Alopecia is more than not having a hair tie
If someone asks, “Does someone have a hair tie?” I will be the first to respond, “Yes.” My close friends know that I tend to make jokes about not having hair, like my own defense mechanism. Sometimes humor is a good way to cope with things that may make people self-conscious.
The adjustment process of college is notoriously full of many emotions. For some, it is not a problem at all, but for the ones that aren’t as lucky, it can be a really difficult time. I haven’t even fully adjusted yet, so I can’t quite pinpoint all the attitudes I feel towards the process. But I do know that I’ve had a little more of a difficult time because of unique distinctions to myself.
My anxiousness fills me with so many questions. When I introduce myself is, “I’m Regina, nice to meet you!” enough? Are they thinking, “Why is she bald?” Do I have to say, “I’m Regina, nice to meet you! Also I have alopecia, that’s why I’m bald, in case you were wondering.” I just think that would be a bad ice breaker.
I tend to hope that people are aware of what my disease is, but being thrown into a new environment accompanied by people’s natural curiosities proved me wrong.
Some think I shave my head for the look of it, which seems like an incredibly difficult task. Others, and most commonly the biggest misconception, think that I have cancer, and fortunately that is not the case either.
I’ve had alopecia since I was six years old. Frequently people ask if I have cancer, and as I’ve gotten older, a lot of the things that come with my disease have become easier. But this has not; It’s always a difficult topic to navigate.
I’m really lucky. I’m alive, healthy, have a really good support system in friends and family, and am able to attend a university.
I often face a really unique form of invalidation when people mistakenly assume that I have cancer. Several responses tend to follow the question: the initial overwhelming empathy that comes with the question goes away when I correct the person, or I become the audience to a story about a loved one the person has with cancer.

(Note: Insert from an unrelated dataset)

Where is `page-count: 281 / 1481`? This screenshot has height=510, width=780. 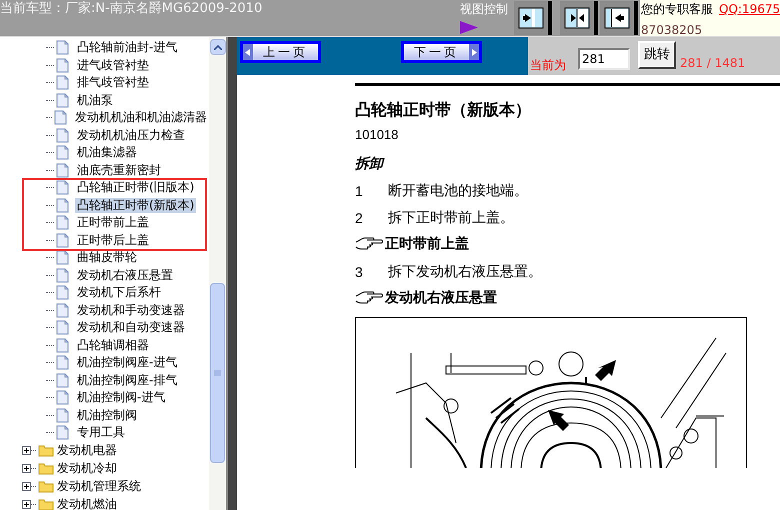
page-count: 281 / 1481 is located at coordinates (713, 63).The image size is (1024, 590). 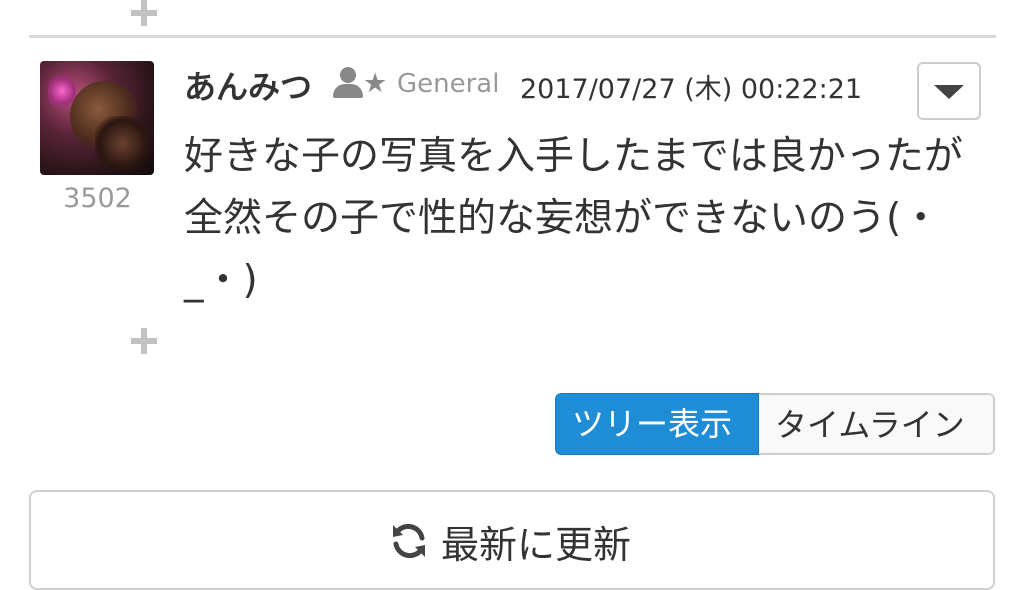 What do you see at coordinates (248, 85) in the screenshot?
I see `username: あんみつ` at bounding box center [248, 85].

In the first case, my disease isn’t good enough for empathy. In the second, the misunderstanding of it puts me in a place where I feel bad that strangers misunderstand me because I am not in the position of those with cancer.
To put it in perspective, so far at college, I’ve been accosted about having cancer six times, asked if I wrote my college essay on my alopecia as a response to what disease I have (yes, I did, wouldn’t you?), have been told it was assumed I choose to be bald as a fashion statement, and have had blatantly unkind comments said to me. Remembering all the instances so specifically is indicative of the effect they have on me, the effect words have on people.
It might seem like a miniscule thing to not have hair, and in retrospect it is. Again, I’m really lucky. I often struggle to justify myself when talking about such things because I don’t want to sound ungrateful when circumstances could be worse.
However, I feel as though I am valid in addressing the feelings that come as a result of my disease.
When hair is such a defining attribute of a person, a symbol of femininity, of health, of expression, it can be really difficult to navigate a new environment when the one I was formerly in viewed my hairlessness with normalcy.
It would be so cliche of me to say don’t judge people, but I really think that’s something that needs to be emphasized. Based on my experiences, I can imagine how similar experiences reflect onto other people who are “different” in some ways as well.
Being cognizant and respectful of people’s differences goes a long way. I’m not writing this to ask for sympathy by any means. I am well adjusted to the side effects of looking different from others. In fact, despite all the negative aspects there are, I love my alopecia.
I just think it is important to highlight the importance of creating an inclusive community for everyone, through words and subsequent actions. I think (and hope) right now, more than ever, the St. Joe’s community knows that words have so much power.
Be kind; don’t set people apart for their differences.